Souvenir d'Espagne
Alicante, Espagne
Igor Polounin avait passé la fin de la nuit balloté sur le plancher du camion, pieds et poings liés, sous la surveillance de deux hommes armés. En début de matinée, le véhicule s’était arrêté enfin et les portes arrières ouvertes. Le Russe fût extrait sans ménagement et dirigé vers un petit local au fond d’un entrepôt rempli de caisses de primeurs. La porte se referma sur lui. La pièce ne comportait aucune autre ouverture que la porte verrouillée. Seule une ampoule nue pendant du plafond apportait une lumière blafarde sur un espace d’une vingtaine de mètres carrés, totalement vide. Sans illusions sur son sort, après l’exécution de sang froid de son équipe, il s’assit dans le coin opposé à la porte et attendit. S’il avait survécu à l’embuscade et avait été ramené jusqu’ici, c’est que les Algériens avaient l’intention de l’interroger. Il ne doutait pas que leurs méthodes puissent être aussi déplaisantes que celles qu’on lui avait enseignées dans les centres de formation de l’armée russe. Même s’il avait choisi de consacrer l’essentiel de sa vie à des activités potentiellement létales, il s’était imaginé pouvoir finir son existence dans le confort d’une petite maison dans une partie du monde calme et agréable, une île des Caraïbes, par exemple, pas au milieu des oranges en Espagne.

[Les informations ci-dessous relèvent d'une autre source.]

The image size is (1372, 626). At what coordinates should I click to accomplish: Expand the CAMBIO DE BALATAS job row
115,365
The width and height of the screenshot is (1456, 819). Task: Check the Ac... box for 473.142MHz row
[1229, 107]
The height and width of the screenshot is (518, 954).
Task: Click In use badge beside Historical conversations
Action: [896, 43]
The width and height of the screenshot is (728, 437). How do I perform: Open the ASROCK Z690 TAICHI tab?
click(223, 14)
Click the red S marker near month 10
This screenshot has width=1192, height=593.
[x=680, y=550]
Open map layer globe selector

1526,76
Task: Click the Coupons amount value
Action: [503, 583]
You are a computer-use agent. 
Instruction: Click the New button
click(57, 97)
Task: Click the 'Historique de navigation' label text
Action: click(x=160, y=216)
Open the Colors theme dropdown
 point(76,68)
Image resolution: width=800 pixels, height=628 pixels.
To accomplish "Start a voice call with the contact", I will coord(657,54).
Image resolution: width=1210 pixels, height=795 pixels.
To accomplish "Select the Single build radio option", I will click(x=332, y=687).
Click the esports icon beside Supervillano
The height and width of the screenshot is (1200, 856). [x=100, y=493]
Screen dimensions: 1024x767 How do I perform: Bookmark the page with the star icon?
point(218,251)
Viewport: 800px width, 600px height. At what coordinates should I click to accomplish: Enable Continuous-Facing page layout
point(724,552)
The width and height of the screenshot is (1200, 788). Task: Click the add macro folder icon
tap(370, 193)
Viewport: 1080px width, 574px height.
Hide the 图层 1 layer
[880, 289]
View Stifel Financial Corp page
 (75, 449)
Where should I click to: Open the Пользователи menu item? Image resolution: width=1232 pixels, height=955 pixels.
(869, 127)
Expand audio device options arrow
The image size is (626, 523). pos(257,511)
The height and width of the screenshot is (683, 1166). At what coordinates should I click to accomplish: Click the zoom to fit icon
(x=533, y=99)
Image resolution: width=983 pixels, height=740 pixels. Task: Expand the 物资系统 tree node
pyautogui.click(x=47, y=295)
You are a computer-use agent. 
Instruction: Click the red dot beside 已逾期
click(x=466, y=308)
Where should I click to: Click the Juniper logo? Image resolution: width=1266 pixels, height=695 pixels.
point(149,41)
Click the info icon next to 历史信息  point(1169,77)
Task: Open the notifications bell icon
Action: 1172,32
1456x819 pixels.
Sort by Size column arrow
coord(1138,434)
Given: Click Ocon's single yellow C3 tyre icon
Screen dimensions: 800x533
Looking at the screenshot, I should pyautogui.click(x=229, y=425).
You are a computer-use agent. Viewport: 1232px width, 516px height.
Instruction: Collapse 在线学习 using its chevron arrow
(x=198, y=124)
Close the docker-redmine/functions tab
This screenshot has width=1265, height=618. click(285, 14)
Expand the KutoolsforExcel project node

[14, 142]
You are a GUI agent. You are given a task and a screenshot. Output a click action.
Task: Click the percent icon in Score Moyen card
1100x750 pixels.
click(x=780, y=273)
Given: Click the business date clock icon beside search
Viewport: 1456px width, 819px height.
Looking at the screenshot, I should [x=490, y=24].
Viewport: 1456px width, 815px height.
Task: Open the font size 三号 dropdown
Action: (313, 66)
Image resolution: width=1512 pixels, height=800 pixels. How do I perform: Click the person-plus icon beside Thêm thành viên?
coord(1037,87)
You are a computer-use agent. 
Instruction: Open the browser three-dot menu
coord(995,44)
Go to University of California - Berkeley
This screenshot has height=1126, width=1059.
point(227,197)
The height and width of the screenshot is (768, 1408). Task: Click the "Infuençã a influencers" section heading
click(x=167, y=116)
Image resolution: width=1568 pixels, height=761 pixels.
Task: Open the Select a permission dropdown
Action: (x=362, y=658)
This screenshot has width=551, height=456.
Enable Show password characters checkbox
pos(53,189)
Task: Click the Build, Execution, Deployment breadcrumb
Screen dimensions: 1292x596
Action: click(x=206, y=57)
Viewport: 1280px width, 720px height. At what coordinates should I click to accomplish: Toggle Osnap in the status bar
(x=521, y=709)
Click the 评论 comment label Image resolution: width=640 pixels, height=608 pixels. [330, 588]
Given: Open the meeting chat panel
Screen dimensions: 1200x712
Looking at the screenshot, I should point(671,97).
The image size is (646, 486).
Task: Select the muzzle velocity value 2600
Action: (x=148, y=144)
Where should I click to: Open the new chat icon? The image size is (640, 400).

C’est vers dix heures que la porte s’ouvrit sur deux individus porteurs d’armes automatiques avant que Radouane Boumaiza, l’homme à la Mazda, ne pénètre à son tour, portant deux chaises. Il les installa face à face et fit un signe à l’un des gardes qui souleva Igor sous une épaule pour le faire asseoir, prenant lui-même place sur l’autre siège.
« Bon, commença-t-il en français, vous vous croyez très fort, vous autres Russes, mais vous vous faites souvent botter le cul, non ? Tes complices sont tous morts, sauf la femme, qui est à l’hôpital. Rassure toi, elle devrait s’en tirer. Ce que nous aimerions bien comprendre, c’est pourquoi vous décidez tout d’un coup de venir foutre la merde chez nous. Le monde est vaste, il y a de la place pour tous.
— Ça doit être un héritage de l’Union Soviétique ou même de la Grande Russie des Tsars, ricana Polounin.
— Et vous imaginez qu’on va rester là sans réagir, comme les moutons le jour de l’Aïd ? Tu ne connais pas Aboubaker. Il ne pourra pas laisser les assassins de son fils impunis, que ce soit celui qui tenait le couteau ou celui qui a donné l’ordre, et il voudra faire justice lui-même. C’est ta chance, tu vas gagner quelques jours de vie, on va te renvoyer à Toulouse.
— Je peux choisir ma place ? je préfère le côté couloir, plus facile pour aller aux toilettes.
— Tu peux te pisser dessus, on n’en a rien à foutre. De toute façon, quand Samir en aura fini avec toi, tu ne pourras même plus sortir ta queue avec tes mains. Et oui, on ne va quand même te laisser repartir sans un petit souvenir d’Espagne et puis ça t’ôtera l’envie de nous jouer un tour sur la route.
— Vous pouvez tous crever !
— Oui, c’est vrai qu’un jour ou l’autre ça nous arrivera, c’est le destin, mais c’est Dieu qui décidera de la date, pas toi. »
Radouane se leva et prit sa chaise avec lui. En sortant il s’adressa à l’un des gardes.
« Samir, dit-il en arabe, brise lui tous les doigts, qu’ils ne puisse plus tenir un couteau ou un flingue, mais évite le sang.
— Bien Patron, répondit l’intéressé. »
Radouane ferma la porte derrière lui. Tandis qu’il s’éloignait, il entendit les cris venant du local. Il ne se retourna pas et gagna son bureau. Il lui fallait téléphoner à Toulouse.